Fußball in Österreich – mörderisch …

Ausgerechnet der Ost-Wiener Fußballklub Kicker Saurias mit seinem rechten Fanblock hat sich einen dunkelhäutigen Tormann geholt, der in einem Lokalderby gegen die im Süden der Stadt beheimateten Kollegen des SK Athletik Süd für den verletzten Stammkeeper spielt. Der ghanaische Torhüter bricht zu Beginn der zweiten Halbzeit tot zusammen. In den Zuschauerrängen sitzt ganz gegen seine Gewohnheit auch Metzger mit seiner Freundin Danjela Djurkovic. Die glaubt nicht an einen Unfall, zumal der Ghanaer in der ersten Halbzeit von der Tribüne aus übel beschimpft wurde. Sie will der Sache auf den Grund gehen und wird dabei schwer verletzt. Metzger stellt daraufhin selbst Nachforschungen an, recherchiert in der Ultraszene und im Nobelbordell, wohin einige Spuren führen und schiebt sich damit selbst unfreiwillig in die Schusslinie. Denn im Hintergrund agiert eine wenig zimperliche Dame mit tiefsitzendem Rachebedürfnis am männlichen Geschlecht und hinter ihr zieht nochmals jemand die Fäden.

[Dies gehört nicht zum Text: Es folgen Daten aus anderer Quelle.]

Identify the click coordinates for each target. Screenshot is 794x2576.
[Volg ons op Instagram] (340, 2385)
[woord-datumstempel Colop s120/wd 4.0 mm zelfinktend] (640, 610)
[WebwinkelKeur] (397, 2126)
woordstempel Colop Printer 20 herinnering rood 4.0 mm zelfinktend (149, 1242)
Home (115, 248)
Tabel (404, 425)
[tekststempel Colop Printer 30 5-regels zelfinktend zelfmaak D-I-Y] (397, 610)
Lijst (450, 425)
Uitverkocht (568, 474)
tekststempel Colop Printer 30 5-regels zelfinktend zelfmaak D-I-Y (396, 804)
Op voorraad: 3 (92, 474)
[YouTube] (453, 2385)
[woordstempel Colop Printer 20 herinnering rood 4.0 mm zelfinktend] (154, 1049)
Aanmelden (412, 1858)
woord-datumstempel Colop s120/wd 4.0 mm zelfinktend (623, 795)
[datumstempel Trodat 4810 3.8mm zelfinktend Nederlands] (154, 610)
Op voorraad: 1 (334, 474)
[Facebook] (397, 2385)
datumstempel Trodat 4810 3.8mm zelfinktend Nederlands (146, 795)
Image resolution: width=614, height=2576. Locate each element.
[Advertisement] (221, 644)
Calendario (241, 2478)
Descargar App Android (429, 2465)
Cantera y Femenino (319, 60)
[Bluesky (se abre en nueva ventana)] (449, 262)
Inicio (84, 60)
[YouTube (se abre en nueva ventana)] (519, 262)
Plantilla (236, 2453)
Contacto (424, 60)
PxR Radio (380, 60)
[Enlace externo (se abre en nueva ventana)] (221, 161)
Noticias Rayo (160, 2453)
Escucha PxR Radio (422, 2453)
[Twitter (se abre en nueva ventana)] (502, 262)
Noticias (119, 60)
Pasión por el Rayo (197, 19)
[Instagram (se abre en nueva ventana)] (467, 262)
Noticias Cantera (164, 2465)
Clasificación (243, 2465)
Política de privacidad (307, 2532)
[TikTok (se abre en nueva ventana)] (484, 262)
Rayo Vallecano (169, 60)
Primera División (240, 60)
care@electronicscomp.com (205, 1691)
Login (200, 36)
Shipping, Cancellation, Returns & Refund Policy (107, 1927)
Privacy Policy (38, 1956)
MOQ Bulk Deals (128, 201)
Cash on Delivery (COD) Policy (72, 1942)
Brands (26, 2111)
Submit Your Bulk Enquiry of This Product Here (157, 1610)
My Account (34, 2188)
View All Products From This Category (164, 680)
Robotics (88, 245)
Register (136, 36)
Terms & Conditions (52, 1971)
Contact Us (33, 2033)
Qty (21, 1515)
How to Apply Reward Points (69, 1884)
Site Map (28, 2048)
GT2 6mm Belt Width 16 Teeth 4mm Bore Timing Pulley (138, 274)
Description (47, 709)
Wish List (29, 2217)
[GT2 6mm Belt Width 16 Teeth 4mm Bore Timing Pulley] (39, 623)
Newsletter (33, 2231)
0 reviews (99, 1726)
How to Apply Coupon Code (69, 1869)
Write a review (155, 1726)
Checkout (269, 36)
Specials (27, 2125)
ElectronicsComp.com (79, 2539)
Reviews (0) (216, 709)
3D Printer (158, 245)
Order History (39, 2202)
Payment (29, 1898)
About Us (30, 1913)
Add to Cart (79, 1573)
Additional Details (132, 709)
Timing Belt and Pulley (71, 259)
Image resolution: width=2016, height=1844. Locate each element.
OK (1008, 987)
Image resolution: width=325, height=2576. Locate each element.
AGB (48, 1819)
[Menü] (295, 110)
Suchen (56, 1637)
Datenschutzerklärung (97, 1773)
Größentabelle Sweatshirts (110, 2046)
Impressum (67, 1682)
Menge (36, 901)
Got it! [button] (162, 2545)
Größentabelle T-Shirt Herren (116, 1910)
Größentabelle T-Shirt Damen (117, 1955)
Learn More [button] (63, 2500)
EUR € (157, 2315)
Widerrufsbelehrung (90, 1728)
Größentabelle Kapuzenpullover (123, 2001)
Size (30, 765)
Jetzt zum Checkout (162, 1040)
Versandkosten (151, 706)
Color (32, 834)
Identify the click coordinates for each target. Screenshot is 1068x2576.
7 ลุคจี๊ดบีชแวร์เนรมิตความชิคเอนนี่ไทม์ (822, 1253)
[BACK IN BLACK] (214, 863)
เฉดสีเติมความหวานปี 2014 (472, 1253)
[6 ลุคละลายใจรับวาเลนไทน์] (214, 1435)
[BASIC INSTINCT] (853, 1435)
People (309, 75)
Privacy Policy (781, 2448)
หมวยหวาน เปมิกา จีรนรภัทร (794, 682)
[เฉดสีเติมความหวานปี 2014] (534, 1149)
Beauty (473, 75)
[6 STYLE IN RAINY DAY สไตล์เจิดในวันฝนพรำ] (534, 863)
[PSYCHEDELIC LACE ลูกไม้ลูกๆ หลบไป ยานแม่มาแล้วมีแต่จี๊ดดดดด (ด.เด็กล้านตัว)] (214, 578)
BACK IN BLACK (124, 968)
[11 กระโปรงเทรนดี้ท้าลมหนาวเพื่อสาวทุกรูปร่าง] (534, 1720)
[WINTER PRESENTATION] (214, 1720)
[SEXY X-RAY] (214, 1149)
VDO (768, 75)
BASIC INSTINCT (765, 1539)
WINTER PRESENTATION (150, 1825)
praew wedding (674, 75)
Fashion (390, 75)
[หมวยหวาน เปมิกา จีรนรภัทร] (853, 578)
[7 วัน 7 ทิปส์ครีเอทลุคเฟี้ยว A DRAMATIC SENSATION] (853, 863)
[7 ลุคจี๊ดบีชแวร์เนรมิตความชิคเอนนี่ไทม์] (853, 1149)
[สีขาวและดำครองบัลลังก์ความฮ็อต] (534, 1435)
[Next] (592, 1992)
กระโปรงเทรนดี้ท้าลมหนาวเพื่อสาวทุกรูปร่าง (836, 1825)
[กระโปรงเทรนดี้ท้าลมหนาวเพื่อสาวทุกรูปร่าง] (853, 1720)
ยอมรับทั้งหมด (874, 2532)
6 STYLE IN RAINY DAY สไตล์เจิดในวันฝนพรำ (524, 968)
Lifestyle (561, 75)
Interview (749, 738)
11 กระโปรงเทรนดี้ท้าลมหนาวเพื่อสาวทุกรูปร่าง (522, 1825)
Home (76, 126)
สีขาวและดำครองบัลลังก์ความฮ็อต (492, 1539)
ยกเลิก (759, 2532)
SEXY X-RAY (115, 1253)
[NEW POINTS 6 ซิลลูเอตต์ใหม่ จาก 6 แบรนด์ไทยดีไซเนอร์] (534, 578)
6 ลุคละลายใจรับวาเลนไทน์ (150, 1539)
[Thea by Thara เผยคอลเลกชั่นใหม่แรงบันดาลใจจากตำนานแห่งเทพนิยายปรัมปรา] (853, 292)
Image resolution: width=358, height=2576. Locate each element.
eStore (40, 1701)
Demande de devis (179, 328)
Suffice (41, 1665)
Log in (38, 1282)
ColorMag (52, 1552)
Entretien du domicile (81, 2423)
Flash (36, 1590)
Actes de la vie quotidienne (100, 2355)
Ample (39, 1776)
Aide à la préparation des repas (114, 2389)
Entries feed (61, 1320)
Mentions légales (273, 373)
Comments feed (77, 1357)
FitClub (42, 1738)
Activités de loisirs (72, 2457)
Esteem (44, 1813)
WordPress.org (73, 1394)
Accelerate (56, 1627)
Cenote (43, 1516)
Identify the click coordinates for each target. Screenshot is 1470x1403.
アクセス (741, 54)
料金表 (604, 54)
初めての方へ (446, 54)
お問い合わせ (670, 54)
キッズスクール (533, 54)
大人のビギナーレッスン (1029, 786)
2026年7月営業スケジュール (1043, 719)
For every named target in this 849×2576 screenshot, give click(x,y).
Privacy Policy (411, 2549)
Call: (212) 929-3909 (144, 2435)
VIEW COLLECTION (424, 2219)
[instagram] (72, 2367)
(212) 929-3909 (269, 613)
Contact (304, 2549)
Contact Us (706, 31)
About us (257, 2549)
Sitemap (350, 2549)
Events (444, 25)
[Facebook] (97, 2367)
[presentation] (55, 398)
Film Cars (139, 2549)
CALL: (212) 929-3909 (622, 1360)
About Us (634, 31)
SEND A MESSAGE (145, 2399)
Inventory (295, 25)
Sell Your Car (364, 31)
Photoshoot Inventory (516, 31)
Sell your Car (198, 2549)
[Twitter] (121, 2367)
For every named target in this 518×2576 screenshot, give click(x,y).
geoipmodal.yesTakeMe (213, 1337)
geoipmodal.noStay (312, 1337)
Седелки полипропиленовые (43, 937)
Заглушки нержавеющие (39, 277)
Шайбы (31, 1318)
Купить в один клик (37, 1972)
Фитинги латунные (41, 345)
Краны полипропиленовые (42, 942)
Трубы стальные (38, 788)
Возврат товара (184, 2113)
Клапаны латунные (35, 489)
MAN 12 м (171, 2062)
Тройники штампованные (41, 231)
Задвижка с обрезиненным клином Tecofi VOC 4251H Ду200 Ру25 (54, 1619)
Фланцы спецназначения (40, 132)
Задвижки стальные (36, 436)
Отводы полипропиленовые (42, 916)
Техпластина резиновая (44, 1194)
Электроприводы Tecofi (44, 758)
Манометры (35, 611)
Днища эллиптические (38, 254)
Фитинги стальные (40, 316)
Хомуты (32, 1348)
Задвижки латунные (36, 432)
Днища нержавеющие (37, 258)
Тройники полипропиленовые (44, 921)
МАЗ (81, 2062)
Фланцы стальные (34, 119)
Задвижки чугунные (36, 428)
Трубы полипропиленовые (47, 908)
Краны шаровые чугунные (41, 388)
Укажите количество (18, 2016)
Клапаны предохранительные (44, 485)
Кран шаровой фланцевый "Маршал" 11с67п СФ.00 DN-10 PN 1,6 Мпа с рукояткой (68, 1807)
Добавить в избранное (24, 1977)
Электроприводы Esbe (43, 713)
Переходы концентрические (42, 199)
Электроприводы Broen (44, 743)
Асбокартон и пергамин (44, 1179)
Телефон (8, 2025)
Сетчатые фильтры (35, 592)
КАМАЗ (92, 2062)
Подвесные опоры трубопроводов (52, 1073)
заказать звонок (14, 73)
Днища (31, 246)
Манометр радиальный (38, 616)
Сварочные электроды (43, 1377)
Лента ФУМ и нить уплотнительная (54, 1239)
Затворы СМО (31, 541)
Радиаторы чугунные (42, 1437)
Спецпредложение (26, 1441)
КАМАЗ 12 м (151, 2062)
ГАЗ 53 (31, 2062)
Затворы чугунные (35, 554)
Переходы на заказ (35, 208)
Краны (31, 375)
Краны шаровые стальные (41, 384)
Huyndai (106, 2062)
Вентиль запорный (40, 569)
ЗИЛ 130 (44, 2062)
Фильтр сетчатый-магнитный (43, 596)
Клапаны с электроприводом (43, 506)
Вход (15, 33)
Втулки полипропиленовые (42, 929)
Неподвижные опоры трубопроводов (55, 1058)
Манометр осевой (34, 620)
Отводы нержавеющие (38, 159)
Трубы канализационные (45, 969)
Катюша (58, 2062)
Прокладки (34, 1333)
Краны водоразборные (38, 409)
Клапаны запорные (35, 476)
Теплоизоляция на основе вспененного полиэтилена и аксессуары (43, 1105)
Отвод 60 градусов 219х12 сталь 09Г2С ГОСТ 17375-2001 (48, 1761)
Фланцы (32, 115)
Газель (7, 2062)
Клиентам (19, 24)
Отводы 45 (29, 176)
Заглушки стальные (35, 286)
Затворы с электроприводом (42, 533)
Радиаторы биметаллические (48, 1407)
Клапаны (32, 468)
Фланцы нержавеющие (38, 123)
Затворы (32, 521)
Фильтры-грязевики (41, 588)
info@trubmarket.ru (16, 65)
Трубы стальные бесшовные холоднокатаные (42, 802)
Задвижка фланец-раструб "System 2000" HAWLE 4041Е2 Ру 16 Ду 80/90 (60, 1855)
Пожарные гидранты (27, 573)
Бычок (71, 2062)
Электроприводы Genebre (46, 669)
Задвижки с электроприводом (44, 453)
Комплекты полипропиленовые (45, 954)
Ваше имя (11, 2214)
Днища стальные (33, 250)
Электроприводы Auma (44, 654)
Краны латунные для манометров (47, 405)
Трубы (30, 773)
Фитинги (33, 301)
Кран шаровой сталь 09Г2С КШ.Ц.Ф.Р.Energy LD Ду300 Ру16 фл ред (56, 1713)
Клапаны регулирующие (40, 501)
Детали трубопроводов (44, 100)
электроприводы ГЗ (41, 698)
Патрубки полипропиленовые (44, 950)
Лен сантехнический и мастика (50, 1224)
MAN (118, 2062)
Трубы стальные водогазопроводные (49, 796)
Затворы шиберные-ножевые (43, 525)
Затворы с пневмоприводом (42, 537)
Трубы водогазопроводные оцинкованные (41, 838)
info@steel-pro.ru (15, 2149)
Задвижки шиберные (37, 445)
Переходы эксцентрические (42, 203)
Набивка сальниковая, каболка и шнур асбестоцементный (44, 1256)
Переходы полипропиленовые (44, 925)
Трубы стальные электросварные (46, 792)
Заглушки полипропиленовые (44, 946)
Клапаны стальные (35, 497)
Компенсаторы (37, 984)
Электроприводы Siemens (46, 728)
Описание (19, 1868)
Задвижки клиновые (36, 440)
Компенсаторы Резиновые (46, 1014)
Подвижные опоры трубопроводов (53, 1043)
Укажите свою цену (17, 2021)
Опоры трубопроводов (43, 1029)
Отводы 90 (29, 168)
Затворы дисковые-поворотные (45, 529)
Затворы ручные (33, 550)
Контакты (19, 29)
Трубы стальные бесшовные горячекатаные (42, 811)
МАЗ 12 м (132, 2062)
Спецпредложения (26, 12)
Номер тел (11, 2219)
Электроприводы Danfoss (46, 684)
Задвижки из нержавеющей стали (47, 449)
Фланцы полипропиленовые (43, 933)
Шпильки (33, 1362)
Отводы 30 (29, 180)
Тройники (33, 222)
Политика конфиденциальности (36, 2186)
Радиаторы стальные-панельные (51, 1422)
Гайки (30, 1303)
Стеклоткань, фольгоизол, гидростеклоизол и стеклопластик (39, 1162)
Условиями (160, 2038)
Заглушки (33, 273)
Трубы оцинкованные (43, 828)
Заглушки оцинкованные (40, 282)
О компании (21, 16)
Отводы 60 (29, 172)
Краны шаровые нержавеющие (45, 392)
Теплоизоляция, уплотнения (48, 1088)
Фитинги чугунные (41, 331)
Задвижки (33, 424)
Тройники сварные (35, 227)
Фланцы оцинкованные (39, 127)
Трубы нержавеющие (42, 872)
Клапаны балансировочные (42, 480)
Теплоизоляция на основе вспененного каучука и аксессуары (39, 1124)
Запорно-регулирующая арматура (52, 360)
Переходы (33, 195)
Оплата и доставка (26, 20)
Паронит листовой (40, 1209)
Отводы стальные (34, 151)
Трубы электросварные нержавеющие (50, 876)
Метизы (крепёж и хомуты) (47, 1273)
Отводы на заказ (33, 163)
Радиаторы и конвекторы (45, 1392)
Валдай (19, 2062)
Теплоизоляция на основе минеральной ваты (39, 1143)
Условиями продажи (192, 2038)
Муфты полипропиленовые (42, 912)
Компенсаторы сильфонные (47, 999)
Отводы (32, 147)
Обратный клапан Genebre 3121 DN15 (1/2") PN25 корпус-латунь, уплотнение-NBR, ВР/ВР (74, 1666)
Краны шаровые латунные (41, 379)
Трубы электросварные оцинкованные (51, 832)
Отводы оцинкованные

Metzger ist ein behäbiger, altmodischer Mensch, „bindungstechnisch ein Hosenscheißer“, der sich am wohlsten fühlt, wenn er in seiner Werkstatt alte Möbel restaurieren und dazu ein oder mehrere Achterl Wein trinken kann. Raabs Protagonist ist ein stiller Genießer, dem die moderne Hektik in der Regel nicht allzu viel anhaben kann. Er dürfte zudem der erste Möbelrestaurator sein, der nebenher ermittelt, wenn’s denn sein muss. Die etwas schwerfällige Art des Protagonisten schlägt sich auch sprachlich nieder. Sein Ton ist unaufgeregt, doch genießt Raab das verschwurbelt und etwas umständlich Formulierte, neigt gelegentlich zu einer barock anmutenden Opulenz, die seiner geradlinig angelegten Geschichte immer wieder das Tempo nimmt und ihm Zeit für mehr oder minder gewichtige Betrachtungen, Beobachtungen und Überlegungen abseits des Weges gibt: „Betritt ein Mensch mit einem Timer in der Hand einen Raum, weiß jeder, der ist beschäftigt, der hat Termine, der ist wichtig. Auch wenn nur drinnen steht: Mama anrufen, auf dem Heimweg Brot und Butter einkaufen.“

Raabs Humor ist eher leise und abgründig. Mit Der Metzger sieht rot schreibt er seine Saga fort, liefert eine gewiefte und unterhaltsame Kriminalgeschichte, spielt vom Titel bis zur letzten bösartigen Volte gekonnt mit den Lesererwartungen und hat ein Label, wie „österreichisch“ gar nicht nötig, auch wenn er wenig dafür tut, einer solchen Zuschreibung zu entkommen. Sie ist ihm vielleicht einfach wurscht. Zum Glück.

Frank Rumpel

Thomas Raab: Der Metzger sieht rot. Roman. Leykam-Verlag. 320 Seiten. 19,90 Euro.